I was nearly through a complete season of baseball and, to my recollection, hadn't been on base one time. I was a guarenteed strike out. They arranged me carefully in the batting order so that I wouldn't fall into a crucial spot where they might actually "need" me to get a hit. In batting practice I would often get beaned with a pitch and soon developed an irrational fear of the ball. Coach Banta was a tough man, not given to pampering, which is good in a coach. He earned the kids' respect, and I was terrified that I wasn't earning his.
One day at the end of practice Coach Banta hit balls to each member of the team in their respective field position. As soon as you caught the ball you could go in and be done with practice. Fifteen minutes later both the in- and outfield remained empty, all except for right field. Ball after miserable ball came soaring directly towards me, whereupon I would stand under it and hold my untarnished mit to the sky. Invariably the ball would either miss by an inch to one side, falling shamefully to the ground, or ricochet off my arm on the other side (which hurt like a mother), or worst of all, bounce off the inside of my glove and then onto the ground. I must have had two dozen chances come my way. As I was sprawling in the grass, the rest of the team members were going home with their parents, ultimately leaving only myself, Jacy on the sideline, and Coach Banta hitting the balls.
My mom picked me up for practice that day and I told her I wanted to quit. She replied that she didn't raise a quitter, but I insisted, I shed tears, I pleaded. She told me that I had to finish out the season and afterwards, if I wanted, I could make that decision. When that longest of seasons in all of sports history came to an end I decided to leave baseball behind forever.
Jacy and I would remain friends, though never quite as close as we were those precious years before I joined the Stud Mill. I went on to find my nitche in the sport of wrestling, and Coach Banta would show up to watch the team, always greeting me with a smile and telling me how proud he was of my matches. He developed a degenerative disease and it became difficult for him to move around, or go out in public. Depsite the extreme painfulness of it all I would ask him how he was
really doing, and he would consistently put on a smile and reply that we was terriffic.

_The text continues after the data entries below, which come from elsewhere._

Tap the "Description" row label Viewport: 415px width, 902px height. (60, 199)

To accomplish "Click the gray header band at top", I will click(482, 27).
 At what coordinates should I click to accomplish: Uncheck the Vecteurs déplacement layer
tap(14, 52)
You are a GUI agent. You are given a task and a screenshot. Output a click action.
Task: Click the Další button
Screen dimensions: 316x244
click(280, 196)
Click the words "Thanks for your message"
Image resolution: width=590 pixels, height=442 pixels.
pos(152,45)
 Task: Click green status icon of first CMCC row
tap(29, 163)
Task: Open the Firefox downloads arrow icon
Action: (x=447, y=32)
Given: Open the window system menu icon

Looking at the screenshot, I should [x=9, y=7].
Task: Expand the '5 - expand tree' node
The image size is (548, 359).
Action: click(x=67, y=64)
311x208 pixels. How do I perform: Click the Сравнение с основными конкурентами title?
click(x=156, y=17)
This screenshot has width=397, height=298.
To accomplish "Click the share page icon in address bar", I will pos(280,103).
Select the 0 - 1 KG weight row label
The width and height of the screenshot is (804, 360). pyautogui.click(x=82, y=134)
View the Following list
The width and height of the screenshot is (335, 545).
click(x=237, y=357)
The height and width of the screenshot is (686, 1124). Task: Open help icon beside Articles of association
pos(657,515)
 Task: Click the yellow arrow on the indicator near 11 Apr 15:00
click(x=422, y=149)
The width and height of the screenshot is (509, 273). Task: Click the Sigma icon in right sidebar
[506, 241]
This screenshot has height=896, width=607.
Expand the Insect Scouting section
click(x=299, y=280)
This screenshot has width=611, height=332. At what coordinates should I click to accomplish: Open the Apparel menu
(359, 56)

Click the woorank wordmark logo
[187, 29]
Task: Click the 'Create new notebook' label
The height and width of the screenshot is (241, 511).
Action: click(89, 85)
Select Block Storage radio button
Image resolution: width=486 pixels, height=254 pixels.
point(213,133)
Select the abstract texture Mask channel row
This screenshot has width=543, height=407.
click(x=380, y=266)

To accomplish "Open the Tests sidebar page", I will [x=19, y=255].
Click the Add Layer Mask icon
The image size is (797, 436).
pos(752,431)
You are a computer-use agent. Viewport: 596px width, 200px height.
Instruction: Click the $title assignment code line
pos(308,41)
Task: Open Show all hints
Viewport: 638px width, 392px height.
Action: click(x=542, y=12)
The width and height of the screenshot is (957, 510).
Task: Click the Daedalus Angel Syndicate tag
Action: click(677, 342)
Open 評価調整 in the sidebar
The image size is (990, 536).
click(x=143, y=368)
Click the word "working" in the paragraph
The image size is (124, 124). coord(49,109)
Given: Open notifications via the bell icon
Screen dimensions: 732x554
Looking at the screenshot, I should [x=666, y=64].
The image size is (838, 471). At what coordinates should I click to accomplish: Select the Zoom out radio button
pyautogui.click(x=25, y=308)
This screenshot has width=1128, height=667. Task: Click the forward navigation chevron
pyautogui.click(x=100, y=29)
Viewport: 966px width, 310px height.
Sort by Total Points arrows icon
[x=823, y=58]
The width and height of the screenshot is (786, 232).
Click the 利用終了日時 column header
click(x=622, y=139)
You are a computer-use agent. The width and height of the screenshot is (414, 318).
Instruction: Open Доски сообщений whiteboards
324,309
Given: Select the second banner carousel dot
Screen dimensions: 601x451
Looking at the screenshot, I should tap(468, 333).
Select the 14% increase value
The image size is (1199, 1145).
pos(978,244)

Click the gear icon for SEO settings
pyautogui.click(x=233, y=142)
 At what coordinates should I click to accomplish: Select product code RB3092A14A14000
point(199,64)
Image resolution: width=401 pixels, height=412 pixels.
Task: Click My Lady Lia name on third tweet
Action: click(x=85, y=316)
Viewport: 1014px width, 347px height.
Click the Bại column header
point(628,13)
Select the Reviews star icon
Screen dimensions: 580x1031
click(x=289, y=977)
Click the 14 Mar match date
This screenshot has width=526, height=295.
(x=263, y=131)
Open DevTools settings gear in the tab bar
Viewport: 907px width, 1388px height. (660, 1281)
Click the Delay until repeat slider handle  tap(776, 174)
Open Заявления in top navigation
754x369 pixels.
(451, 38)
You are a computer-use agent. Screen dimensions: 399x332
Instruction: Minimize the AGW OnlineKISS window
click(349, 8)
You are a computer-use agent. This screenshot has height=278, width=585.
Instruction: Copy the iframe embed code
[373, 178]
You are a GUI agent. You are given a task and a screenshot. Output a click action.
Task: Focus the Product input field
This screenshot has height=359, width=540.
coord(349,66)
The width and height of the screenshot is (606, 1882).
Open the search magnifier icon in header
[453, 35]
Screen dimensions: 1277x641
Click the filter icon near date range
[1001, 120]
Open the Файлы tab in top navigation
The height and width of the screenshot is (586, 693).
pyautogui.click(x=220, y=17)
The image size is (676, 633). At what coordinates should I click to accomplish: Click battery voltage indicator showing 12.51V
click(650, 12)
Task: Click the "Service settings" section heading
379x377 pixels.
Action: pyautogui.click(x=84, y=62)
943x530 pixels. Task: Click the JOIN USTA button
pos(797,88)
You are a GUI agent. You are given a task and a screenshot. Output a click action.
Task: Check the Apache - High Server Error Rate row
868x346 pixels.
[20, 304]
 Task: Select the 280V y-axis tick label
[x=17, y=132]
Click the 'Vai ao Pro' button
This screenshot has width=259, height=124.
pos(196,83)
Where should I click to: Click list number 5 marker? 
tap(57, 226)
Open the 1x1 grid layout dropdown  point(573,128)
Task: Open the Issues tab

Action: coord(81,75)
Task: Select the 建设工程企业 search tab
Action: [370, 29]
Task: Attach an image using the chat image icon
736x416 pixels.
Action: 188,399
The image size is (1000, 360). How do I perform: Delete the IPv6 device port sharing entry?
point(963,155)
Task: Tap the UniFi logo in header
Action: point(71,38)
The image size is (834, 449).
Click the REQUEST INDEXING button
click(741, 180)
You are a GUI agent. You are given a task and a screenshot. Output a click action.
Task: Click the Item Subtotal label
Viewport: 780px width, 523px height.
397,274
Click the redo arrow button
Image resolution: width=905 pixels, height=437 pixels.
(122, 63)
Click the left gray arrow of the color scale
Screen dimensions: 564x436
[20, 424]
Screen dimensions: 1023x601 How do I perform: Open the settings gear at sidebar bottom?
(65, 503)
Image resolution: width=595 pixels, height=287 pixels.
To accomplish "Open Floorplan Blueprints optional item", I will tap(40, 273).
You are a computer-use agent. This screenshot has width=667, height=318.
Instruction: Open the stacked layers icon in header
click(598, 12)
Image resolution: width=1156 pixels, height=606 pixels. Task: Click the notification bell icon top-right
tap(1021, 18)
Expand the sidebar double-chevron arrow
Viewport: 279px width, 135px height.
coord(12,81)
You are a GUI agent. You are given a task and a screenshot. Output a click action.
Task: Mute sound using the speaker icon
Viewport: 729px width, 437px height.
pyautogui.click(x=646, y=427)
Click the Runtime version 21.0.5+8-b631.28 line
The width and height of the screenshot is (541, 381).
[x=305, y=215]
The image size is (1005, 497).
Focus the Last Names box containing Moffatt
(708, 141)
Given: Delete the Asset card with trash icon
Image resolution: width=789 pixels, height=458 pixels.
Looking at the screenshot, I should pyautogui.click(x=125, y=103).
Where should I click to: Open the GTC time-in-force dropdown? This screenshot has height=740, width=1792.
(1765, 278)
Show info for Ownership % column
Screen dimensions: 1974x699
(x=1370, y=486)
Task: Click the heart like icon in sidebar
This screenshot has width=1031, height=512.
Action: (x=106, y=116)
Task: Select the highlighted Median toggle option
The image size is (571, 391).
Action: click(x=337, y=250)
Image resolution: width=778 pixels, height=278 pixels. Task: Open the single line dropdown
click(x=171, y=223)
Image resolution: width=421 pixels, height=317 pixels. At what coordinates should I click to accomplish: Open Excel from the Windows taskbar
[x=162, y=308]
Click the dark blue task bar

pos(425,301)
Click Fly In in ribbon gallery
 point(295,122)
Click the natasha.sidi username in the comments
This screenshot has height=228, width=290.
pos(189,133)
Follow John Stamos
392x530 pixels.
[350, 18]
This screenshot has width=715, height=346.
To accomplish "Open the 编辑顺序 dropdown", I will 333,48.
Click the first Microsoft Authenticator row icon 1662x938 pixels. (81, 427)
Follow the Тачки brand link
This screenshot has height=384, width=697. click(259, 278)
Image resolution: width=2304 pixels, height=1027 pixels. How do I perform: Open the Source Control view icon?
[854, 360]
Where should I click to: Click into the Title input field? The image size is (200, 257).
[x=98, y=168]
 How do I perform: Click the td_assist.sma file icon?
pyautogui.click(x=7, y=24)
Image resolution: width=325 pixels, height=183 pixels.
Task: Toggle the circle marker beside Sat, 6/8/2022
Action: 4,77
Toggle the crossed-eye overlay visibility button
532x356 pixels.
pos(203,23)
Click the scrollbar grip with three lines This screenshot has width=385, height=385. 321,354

Years later, as I was living in South America, I recieved Coach Banta's obituary in the mail and a copy of the funeral program. I cried. That season of baseball was crucial in many ways, aquainting me with the demon of fear, learning the importance of seeing something through (like it or not), and about learning to love a man who took great pleasure in seeing young boys grown into men, a man who somehow confronted death's angry teeth with a smile. I suppose, looking back, that I learned really how to keep my eye on the ball.
I still don't like playing baseball though.